Why should I switch to Python?

Nick Maclaren nmm1 at cus.cam.ac.uk
Mon Apr 3 10:09:24 EDT 2000


In article <38E7967E.DE18EFA5 at bellatlantic.net>, Steve Holden <sholden at bellatlantic.net> writes:
|> 
|> Perl's avowed intention that everything which *might* mean something in
|> the language *should* mean something makes the odds much higher that an
|> incorrect program won't be caught until execution.  This means that for
|> a learner much more time has to be spent testing code to find out just
|> how Perl interprets what *has* to be regarded as a pretty grotty syntax.

What makes you think that it would be caught then?

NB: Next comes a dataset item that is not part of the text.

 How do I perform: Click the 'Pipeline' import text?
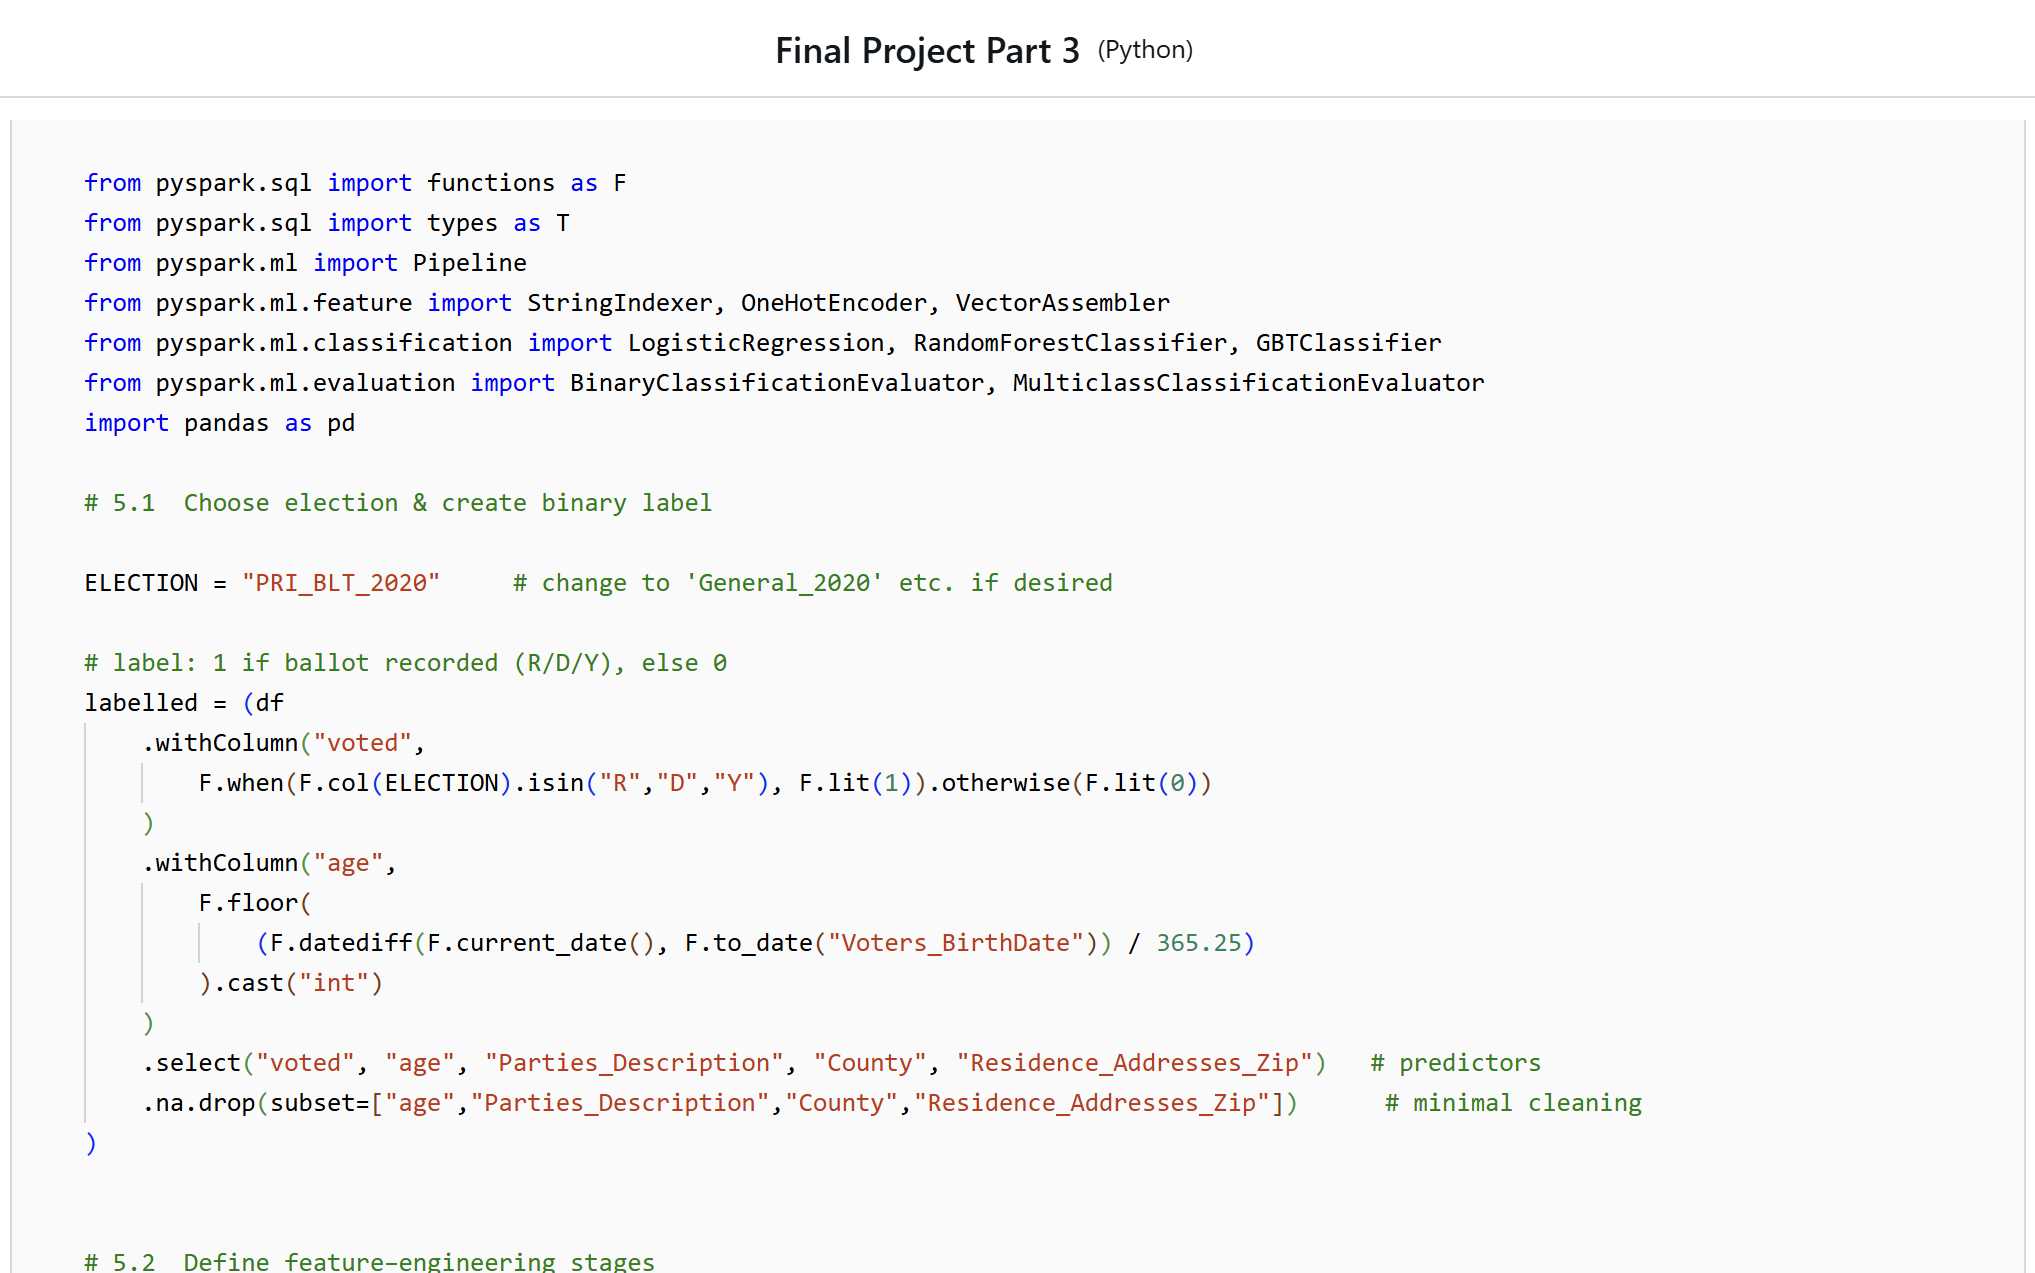(x=469, y=263)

The first Perl program I wrote was 20-30 lines long and, as is my
wont, I tested every single branch and boundary value.  Everything
finally worked.  I then tried it on real data, and it gave wrong
answers, quietly.

I had misunderstood the syntax description and written incorrect
syntax that just happened to behave in the same way as the correct
syntax on all my tests.  You may be able to guess why I don't
trust Perl for anything critical.

Oh, and by the way, I was the guy who got Perl 4 going under MVS,
and have ported Perl 5 to Unix a couple of times.  I may make rude
remarks about the quality of the C and its design in Python, but
it is wonderful compared to that in Perl.  It is a miracle Perl
works at all.

I am learning Python because I need a scripting language that is
much more flexible and reliable and less feature-ridden than Bourne
shell - I could stick with C, of course, but it is very tedious
even for an old Assembler hacker like me.


Regards,
Nick Maclaren,
University of Cambridge Computing Service,
New Museums Site, Pembroke Street, Cambridge CB2 3QG, England.